───── DATA SUPPLIED ─────

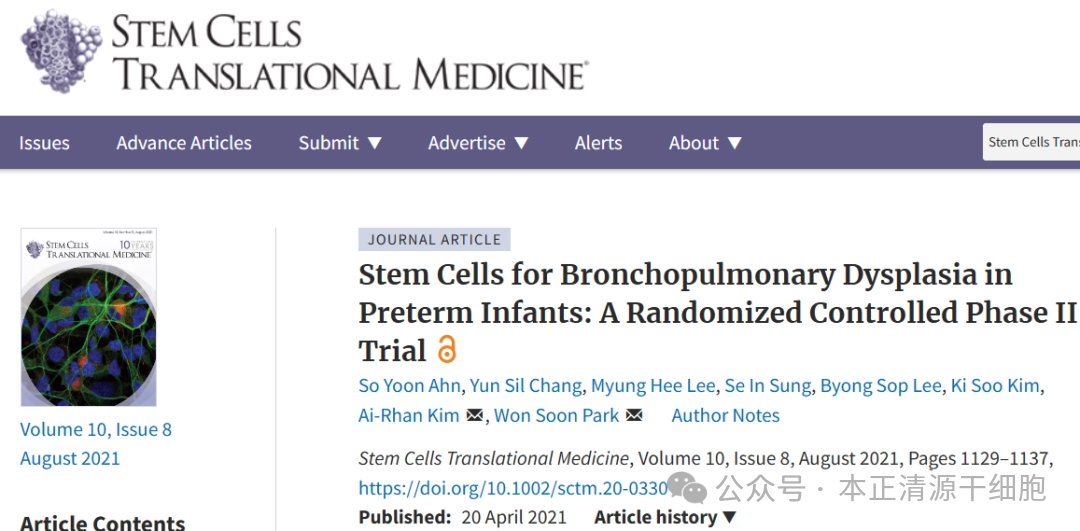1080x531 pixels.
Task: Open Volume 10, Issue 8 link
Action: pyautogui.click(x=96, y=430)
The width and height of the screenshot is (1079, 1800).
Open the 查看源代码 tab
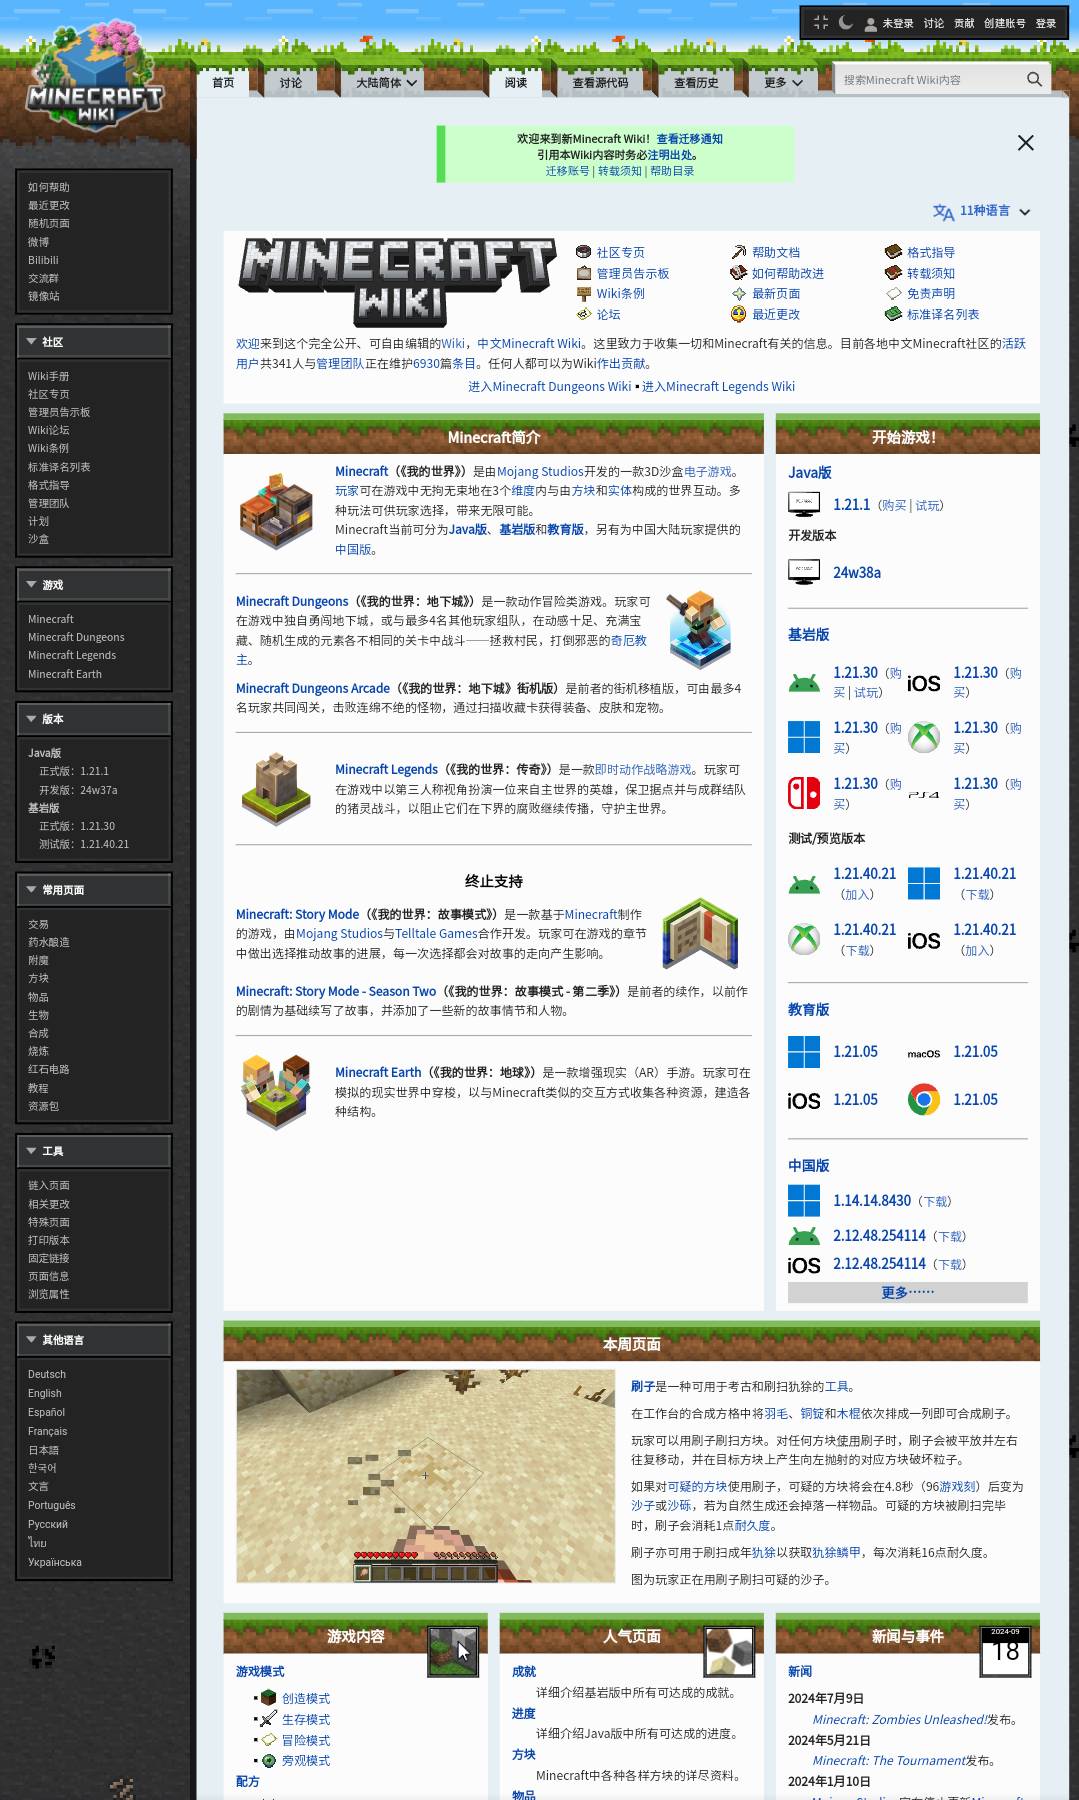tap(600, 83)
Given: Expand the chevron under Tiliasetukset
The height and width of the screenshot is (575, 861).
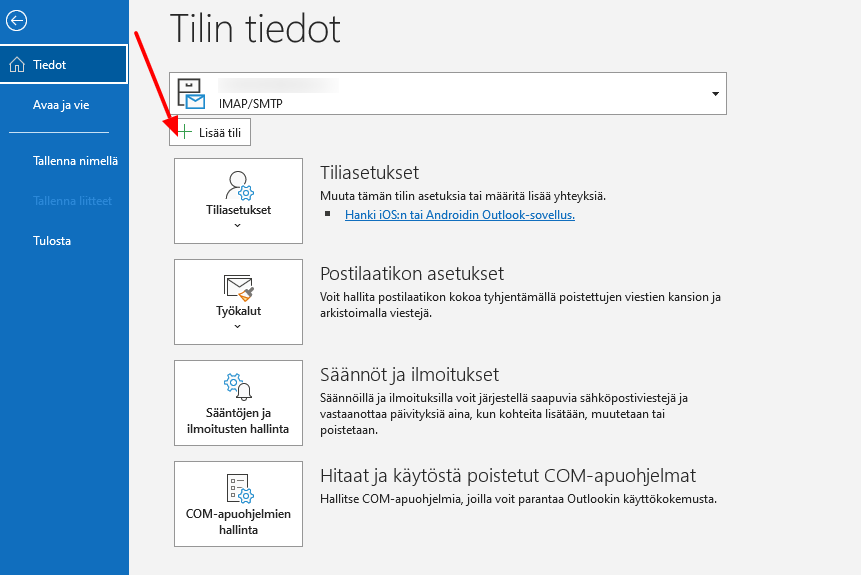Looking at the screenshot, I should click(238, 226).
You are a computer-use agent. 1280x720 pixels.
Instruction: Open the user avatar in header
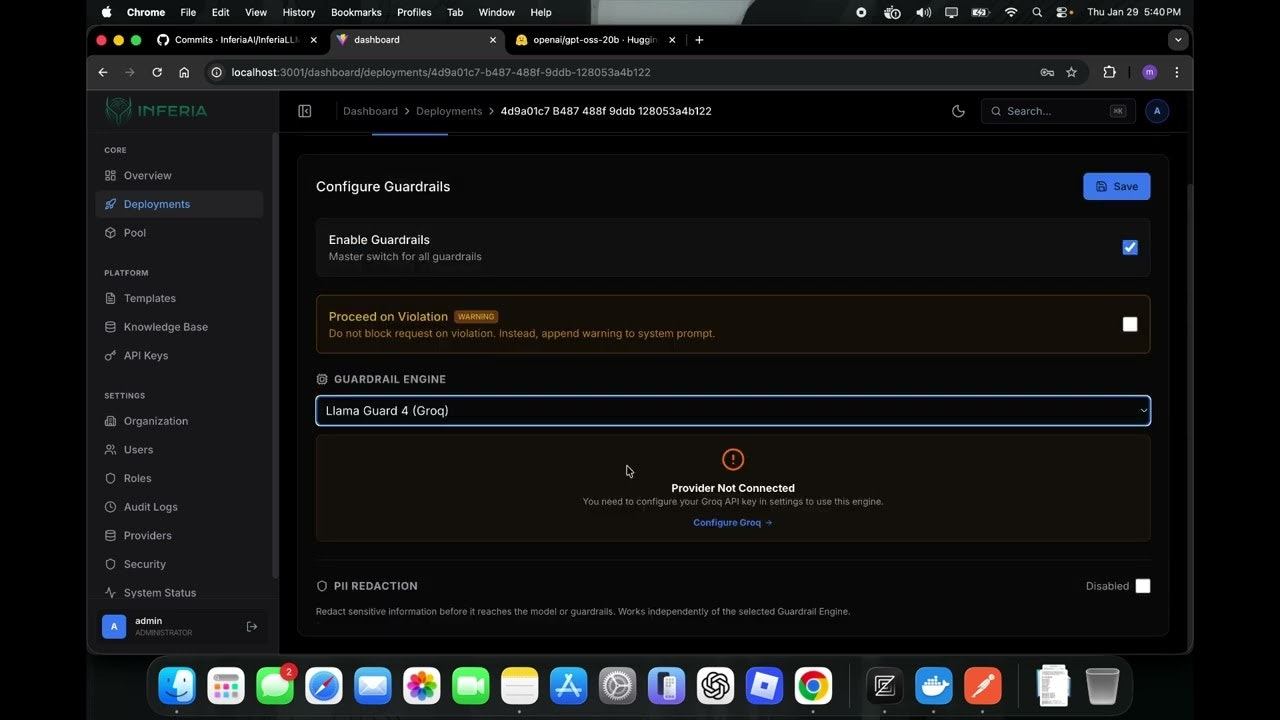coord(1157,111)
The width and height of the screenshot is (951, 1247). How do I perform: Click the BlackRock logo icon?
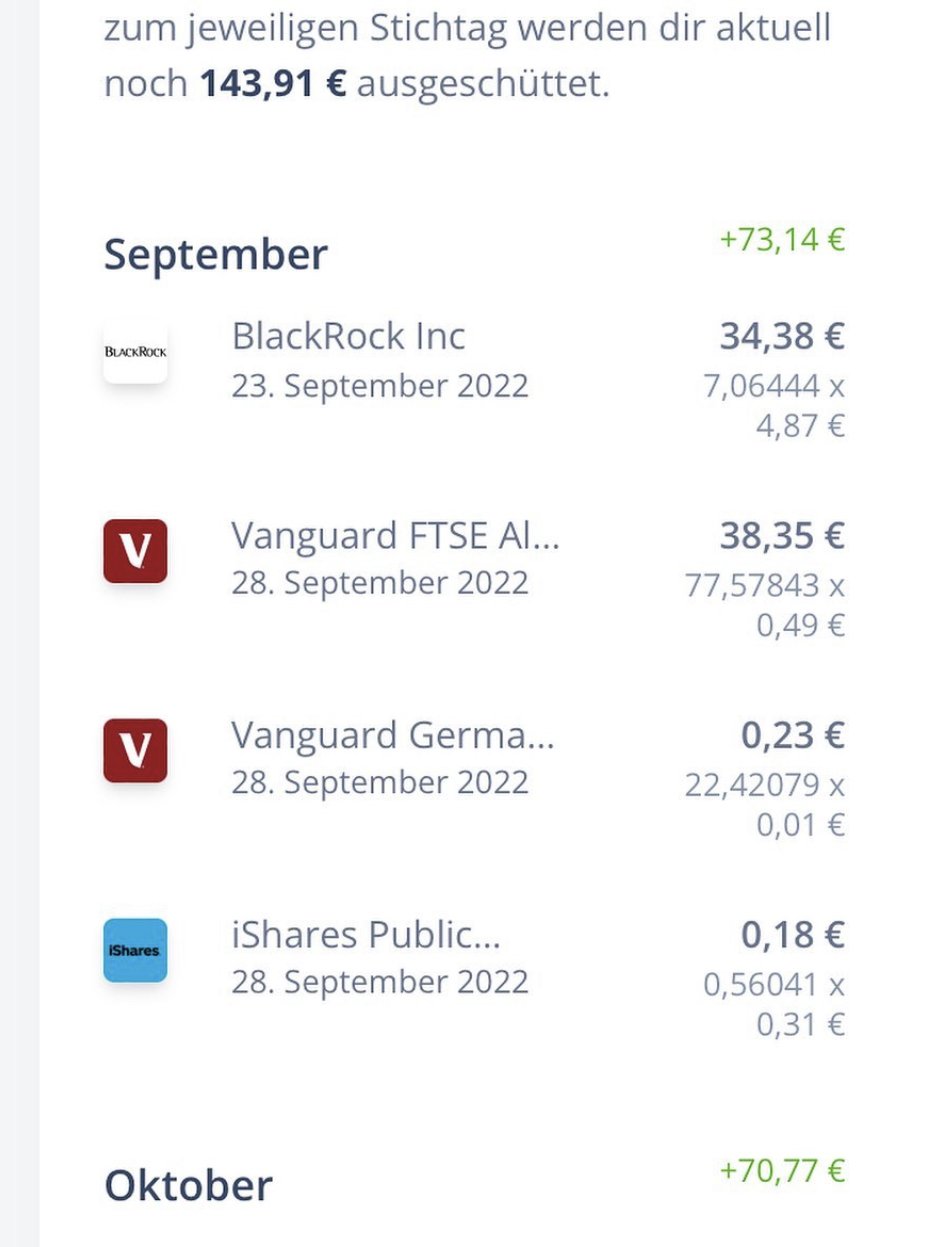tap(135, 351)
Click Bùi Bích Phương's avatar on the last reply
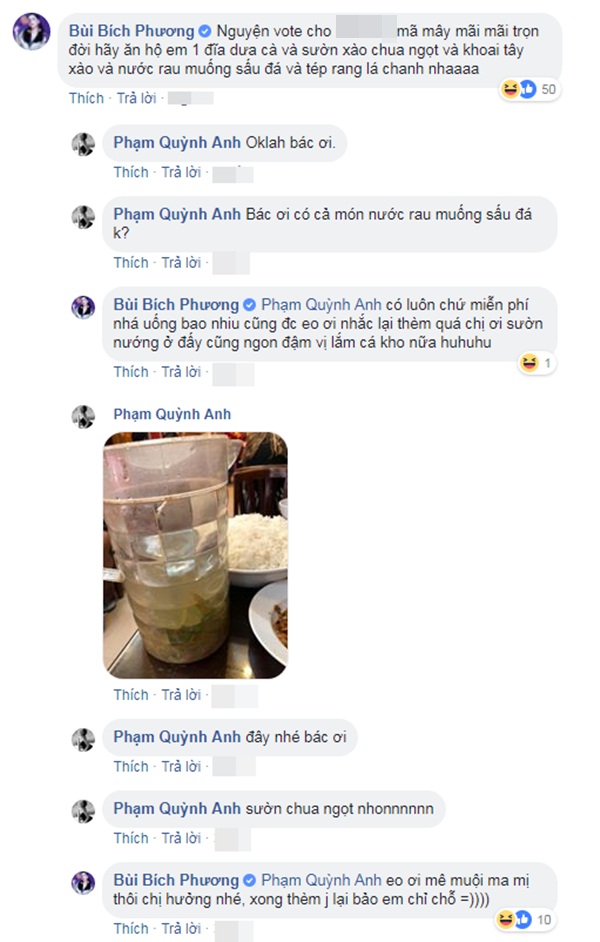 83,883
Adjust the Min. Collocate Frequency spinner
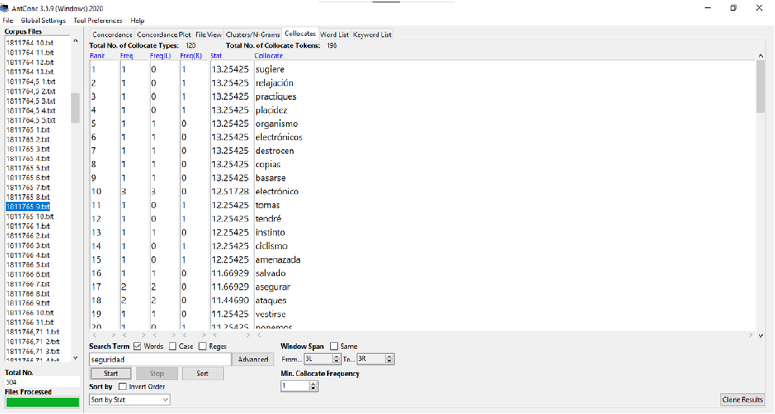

─────

## TASK DETAILS
All lines from the one containing "Click Bùi Bích" to the last line of the records above, and no others, should be returned unchanged, without pictures.

## REPLY
Click Bùi Bích Phương's avatar on the last reply
 83,883
Adjust the Min. Collocate Frequency spinner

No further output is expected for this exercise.